イランのブシェール原発2号機、建設を再開 ―― ロシア企業が支援を再始動
中東情勢が緊迫し続けるなか、イラン唯一の稼働原子力発電所であるブシェール原発の拡張計画が再び動き出しました。この動きは、エネルギー確保という実利と、複雑な地政学的リスクが交錯する現状を象徴しています。
建設工事の再開とリモート支援
ロシアの国営原子力企業ロスアトム(Rosatom)のアレクセイ・リハチョフCEOは、ブシェール原子力発電所2号機のコンクリート打ち込みおよび補強工事が再開されたことを明らかにしました。
今回の再開にあたっては、以下のような体制がとられています。
- 現場での協力:現地に留まっていた専門家が、契約義務の一環として請負業者との積極的な連携を開始。
- 遠隔サポート:建設オペレーションに対する技術的・コンサルティング的な支援を、リモート形式で展開。
背景にある軍事的緊張と影響
工事が一時的に中断していた背景には、この年3月に発生した軍事的な攻撃がありました。3月17日にブシェール原発エリアが初めて攻撃を受けた後、24日夜にもイスラエルと米国による攻撃が行われました。
これらの事態を受け、ロシア側は数回にわたる人員の避難を実施していました。イラン原子力機構は「施設に被害はなかった」としていますが、現場の安全確保が最優先課題となった形です。
今後の人員復帰と平和利用の主張
ロスアトム社は人員増強に向けた計画の策定に着手していますが、完全な復帰には慎重な姿勢を見せています。リハチョフCEOは、「軍事的な状況を考慮しなければならない。状況が明確になるまで、人員を完全に復帰させる決定を下す権利はない」と述べており、地域の治安状況が依然として不透明であることを示唆しています。

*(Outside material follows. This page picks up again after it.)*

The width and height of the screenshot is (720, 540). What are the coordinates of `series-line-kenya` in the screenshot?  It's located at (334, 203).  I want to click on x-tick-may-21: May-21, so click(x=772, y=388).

ロシア側は、テヘラン(イラン当局)が原子力エネルギーを平和的な目的で利用する権利を支持しています。一方のイラン側も、核兵器の開発を否定し続けています。エネルギー自給率の向上を目指すイランにとって、この発電所の完工は重要な意味を持ちますが、同時に国際的な監視と緊張の焦点であり続けています。